_WHAT IS BEING ASKED_: Which lines of the entries hold the string "will"? Copy each one.

_EXERCISE INPUT_:
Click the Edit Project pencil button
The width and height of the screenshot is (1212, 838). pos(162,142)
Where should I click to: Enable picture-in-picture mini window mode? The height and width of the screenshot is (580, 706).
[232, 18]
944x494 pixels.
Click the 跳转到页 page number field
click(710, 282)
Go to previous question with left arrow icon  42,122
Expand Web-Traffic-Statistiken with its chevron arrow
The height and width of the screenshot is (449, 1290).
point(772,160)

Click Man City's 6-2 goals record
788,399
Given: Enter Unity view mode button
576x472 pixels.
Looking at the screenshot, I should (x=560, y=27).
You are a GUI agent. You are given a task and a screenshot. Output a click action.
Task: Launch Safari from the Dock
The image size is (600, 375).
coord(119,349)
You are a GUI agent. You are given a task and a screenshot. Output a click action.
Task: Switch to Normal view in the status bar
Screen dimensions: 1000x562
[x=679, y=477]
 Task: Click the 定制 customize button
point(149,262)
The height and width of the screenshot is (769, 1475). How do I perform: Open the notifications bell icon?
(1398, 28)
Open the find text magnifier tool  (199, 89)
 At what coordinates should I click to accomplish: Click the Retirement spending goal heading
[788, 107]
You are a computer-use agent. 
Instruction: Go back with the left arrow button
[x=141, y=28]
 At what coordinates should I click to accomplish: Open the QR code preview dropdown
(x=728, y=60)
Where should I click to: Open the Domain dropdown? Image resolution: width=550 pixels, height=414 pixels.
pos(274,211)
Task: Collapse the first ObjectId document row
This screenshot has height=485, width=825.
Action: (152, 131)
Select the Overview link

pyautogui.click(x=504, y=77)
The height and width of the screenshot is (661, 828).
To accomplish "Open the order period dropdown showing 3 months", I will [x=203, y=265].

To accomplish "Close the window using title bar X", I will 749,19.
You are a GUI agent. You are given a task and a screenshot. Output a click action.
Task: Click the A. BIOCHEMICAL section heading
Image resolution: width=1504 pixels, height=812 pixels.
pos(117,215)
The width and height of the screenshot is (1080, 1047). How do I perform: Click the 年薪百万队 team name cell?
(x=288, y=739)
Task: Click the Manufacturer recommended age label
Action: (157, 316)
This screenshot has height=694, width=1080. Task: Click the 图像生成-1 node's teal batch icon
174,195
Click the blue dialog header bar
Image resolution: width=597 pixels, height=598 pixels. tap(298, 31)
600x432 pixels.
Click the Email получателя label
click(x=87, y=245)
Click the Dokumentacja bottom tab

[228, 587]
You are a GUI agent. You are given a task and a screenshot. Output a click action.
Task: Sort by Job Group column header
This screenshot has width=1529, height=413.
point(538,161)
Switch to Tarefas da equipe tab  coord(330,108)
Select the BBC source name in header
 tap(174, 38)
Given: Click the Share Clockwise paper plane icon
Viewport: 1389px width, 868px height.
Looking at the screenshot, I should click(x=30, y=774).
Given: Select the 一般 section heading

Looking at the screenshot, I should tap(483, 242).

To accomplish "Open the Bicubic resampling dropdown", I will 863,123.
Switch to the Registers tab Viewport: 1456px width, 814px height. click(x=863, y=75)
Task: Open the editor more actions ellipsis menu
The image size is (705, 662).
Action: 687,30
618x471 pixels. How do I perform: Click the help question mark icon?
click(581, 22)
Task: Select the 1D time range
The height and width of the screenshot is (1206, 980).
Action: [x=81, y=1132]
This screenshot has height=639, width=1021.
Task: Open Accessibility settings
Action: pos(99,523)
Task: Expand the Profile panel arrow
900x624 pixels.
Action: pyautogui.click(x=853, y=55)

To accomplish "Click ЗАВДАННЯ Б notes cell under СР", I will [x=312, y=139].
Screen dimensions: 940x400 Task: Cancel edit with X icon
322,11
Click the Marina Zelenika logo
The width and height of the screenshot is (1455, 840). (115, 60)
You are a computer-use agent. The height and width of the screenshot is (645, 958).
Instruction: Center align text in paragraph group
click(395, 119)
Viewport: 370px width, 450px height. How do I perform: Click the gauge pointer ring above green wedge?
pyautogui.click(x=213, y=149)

_TASK RESULT_:
To accomplish "Open the order period dropdown showing 3 months", I will [x=203, y=265].
To accomplish "Close the window using title bar X", I will 749,19.
To accomplish "Open the Bicubic resampling dropdown", I will 863,123.
To accomplish "Click ЗАВДАННЯ Б notes cell under СР", I will [x=312, y=139].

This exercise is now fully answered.